Une distillerie historique de Trinité-et-Tobago
Fondée en 1918 à Trinité-et-Tobago, la distillerie Caroni devient rapidement un pilier de l’industrie locale du rhum. Sous domination britannique à l’époque, elle se distingue par l’intégration de sa propre sucrerie — un modèle rare — lui permettant de produire sa propre mélasse. Cette autonomie assure une qualité constante et une indépendance unique dans la région.
L’ère Tate & Lyle et l’âge d’or du rhum Caroni
En 1936, Caroni est rachetée par le géant britannique Tate & Lyle, après la fusion de deux entreprises rivales. Elle se spécialise alors dans la production de rhums aromatiques destinés aux assemblages. Quelques embouteillages, signés Tate & Lyle, voient le jour, devenant plus tard des références cultes — notamment l’édition “Replica”, célébrant les 100 ans de la distillerie.
Déclin progressif et fermeture
À partir des années 1970, Caroni entre dans une phase de déclin. L’entrée du Royaume-Uni dans la Communauté Économique Européenne et les accords de Lomé restreignent les importations de sucre, rendant l’activité moins rentable. Tate & Lyle se désengage progressivement : 51 % des parts sont cédées en 1970, puis la totalité en 1975 à l’État indépendant de Trinité-et-Tobago. La distillerie devient Caroni Limited (1975), mais ses difficultés financières persistent.
La fermeture définitive survient en 2002 pour la sucrerie, puis en 2003 pour la distillerie, entraînant la perte de 13 000 emplois.
La redécouverte par Velier
En 2004, Luca Gargano, PDG de Velier, se rend sur les lieux avec le photographe Fredi Marcarini, dans le cadre d’un projet éditorial.
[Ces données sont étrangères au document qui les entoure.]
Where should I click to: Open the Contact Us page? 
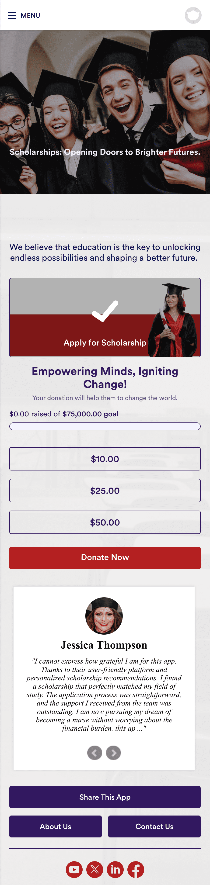pyautogui.click(x=154, y=827)

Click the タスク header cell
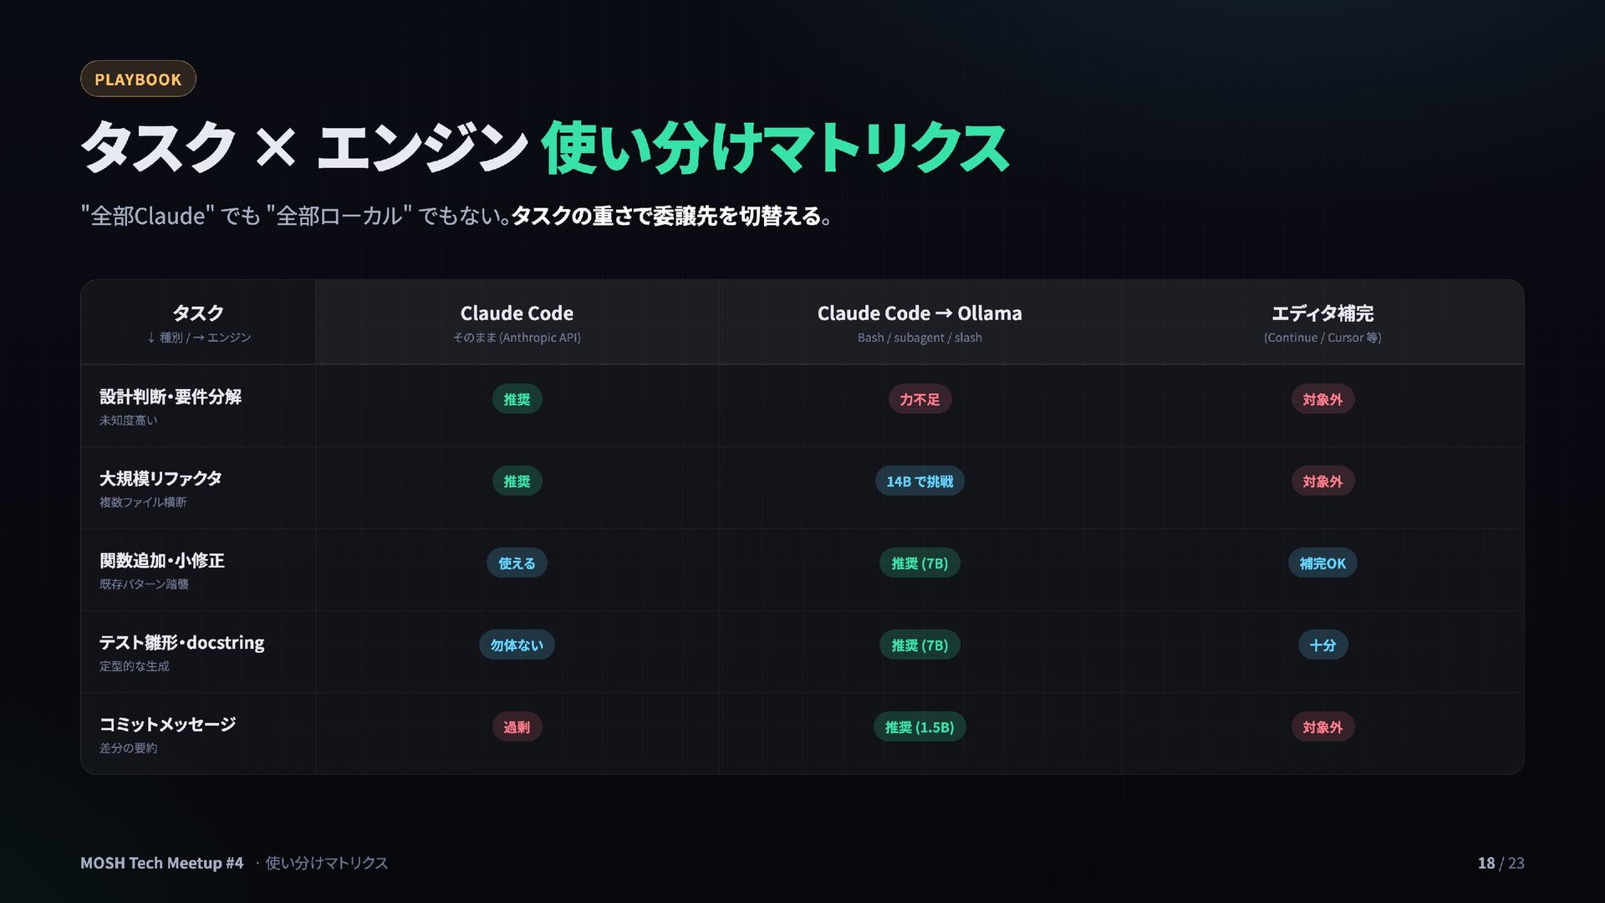click(198, 322)
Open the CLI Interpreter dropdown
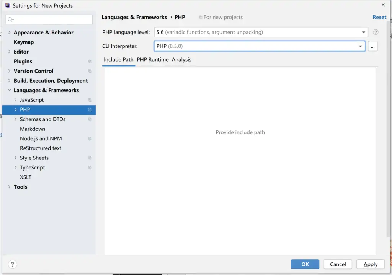The width and height of the screenshot is (392, 275). pyautogui.click(x=360, y=46)
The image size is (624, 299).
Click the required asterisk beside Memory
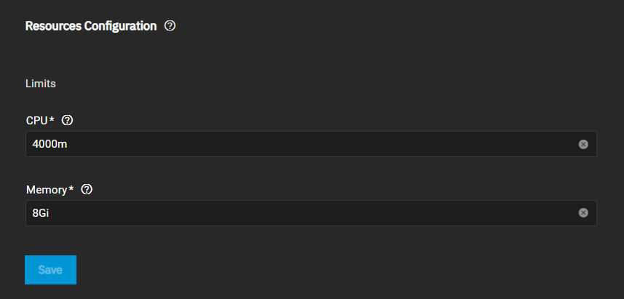click(x=71, y=188)
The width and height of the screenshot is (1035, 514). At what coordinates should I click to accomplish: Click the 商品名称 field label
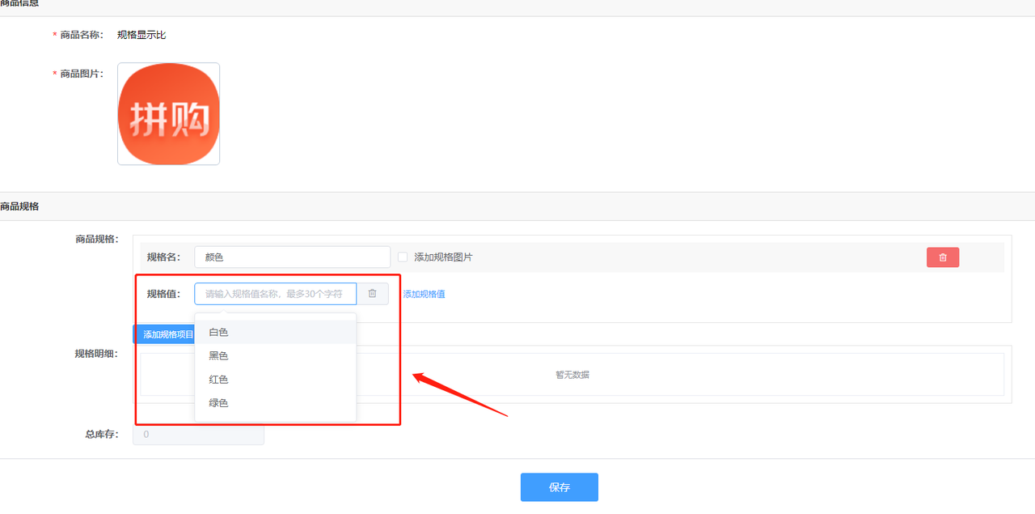tap(81, 35)
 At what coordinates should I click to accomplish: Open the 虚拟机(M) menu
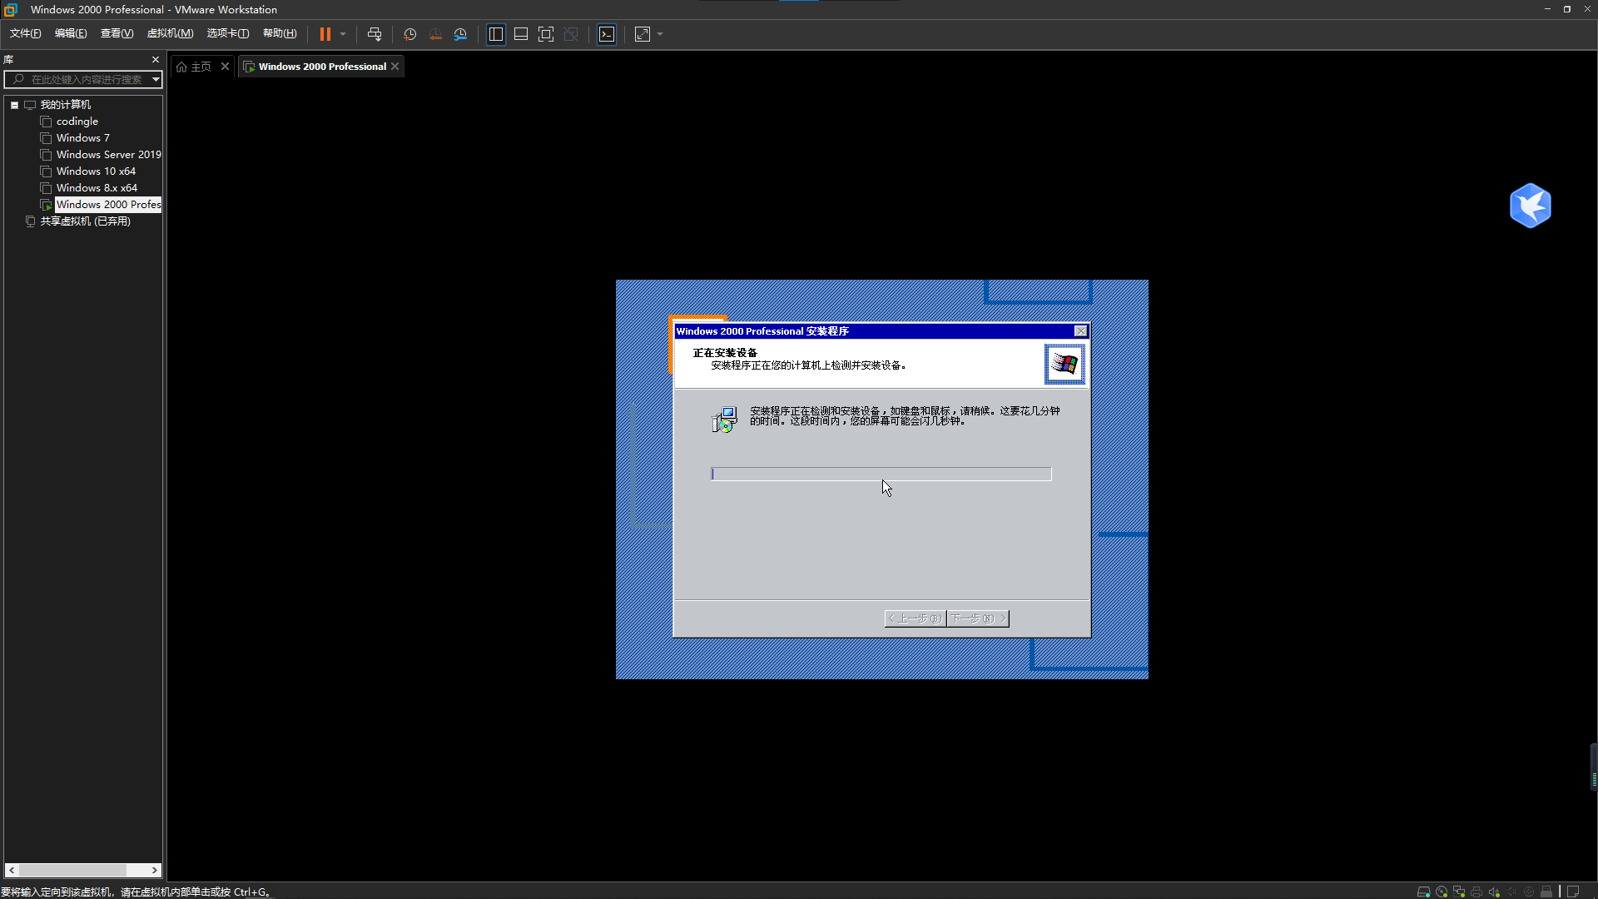170,33
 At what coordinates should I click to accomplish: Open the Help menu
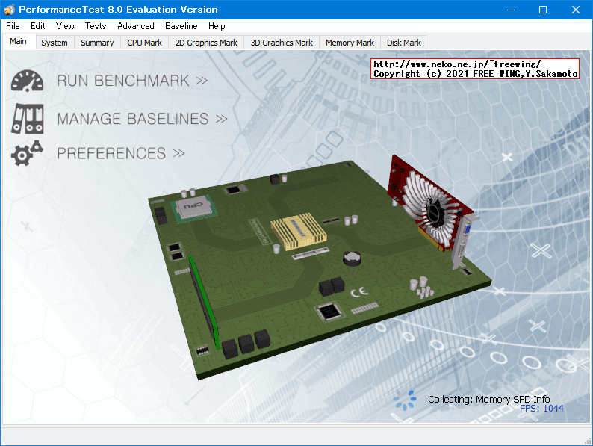point(217,26)
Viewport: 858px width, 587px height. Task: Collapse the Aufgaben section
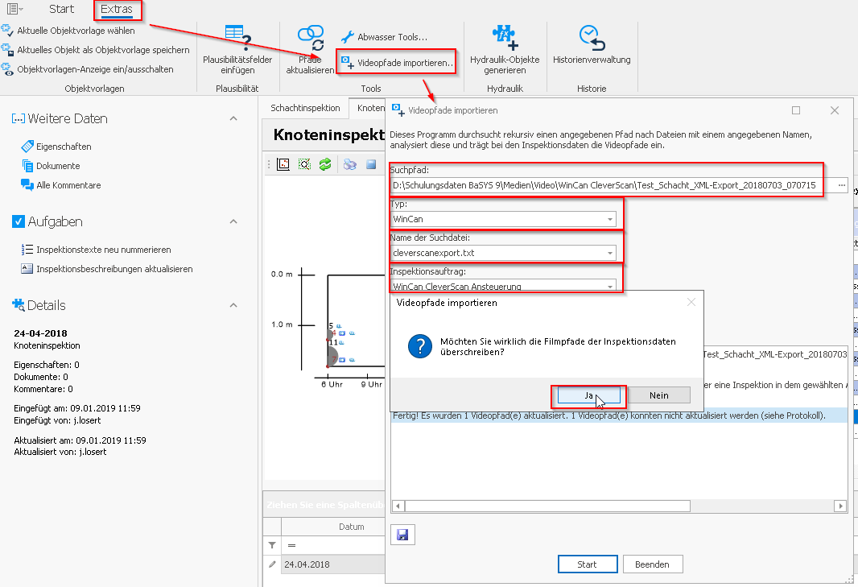tap(233, 221)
Ils découvrent un site à l’abandon, au charme post-apocalyptique, mais riche de mémoire.
À leur grande surprise, le chai n°1 renferme encore des centaines de fûts de rhum, dont des millésimes rares des années 1980.
Le renouveau d’une légende
Luca Gargano saisit l’occasion et acquiert les fûts les plus anciens, notamment ceux de 1982, 1983 et 1985. Entre 2006 et 2011, il complète cette collection avec 1 388 fûts supplémentaires, tous laissés à vieillir sous climat tropical. Ces trésors donnent naissance à une série d’éditions limitées, devenues cultes dans l’univers du rhum.
Caroni Paradise : l’hommage ultime
En 2019, la légende se poursuit avec Caroni Paradise, une sélection exceptionnelle issue des 136 fûts restants. Lors d’une cérémonie à Cognac, un cercle restreint d’experts sélectionne les 23 meilleurs fûts pour créer cette cuvée hommage, ultime expression de l’âme Caroni.
Un patrimoine préservé
Au total, près de 1 600 fûts auront été rachetés par Velier. Environ 700 fûts auront disparu sous forme de “part des anges”, renforçant encore le mythe.
Caroni s’impose aujourd’hui comme un symbole de résilience et de préservation du patrimoine rhumier. Ses embouteillages comptent parmi les plus recherchés au monde.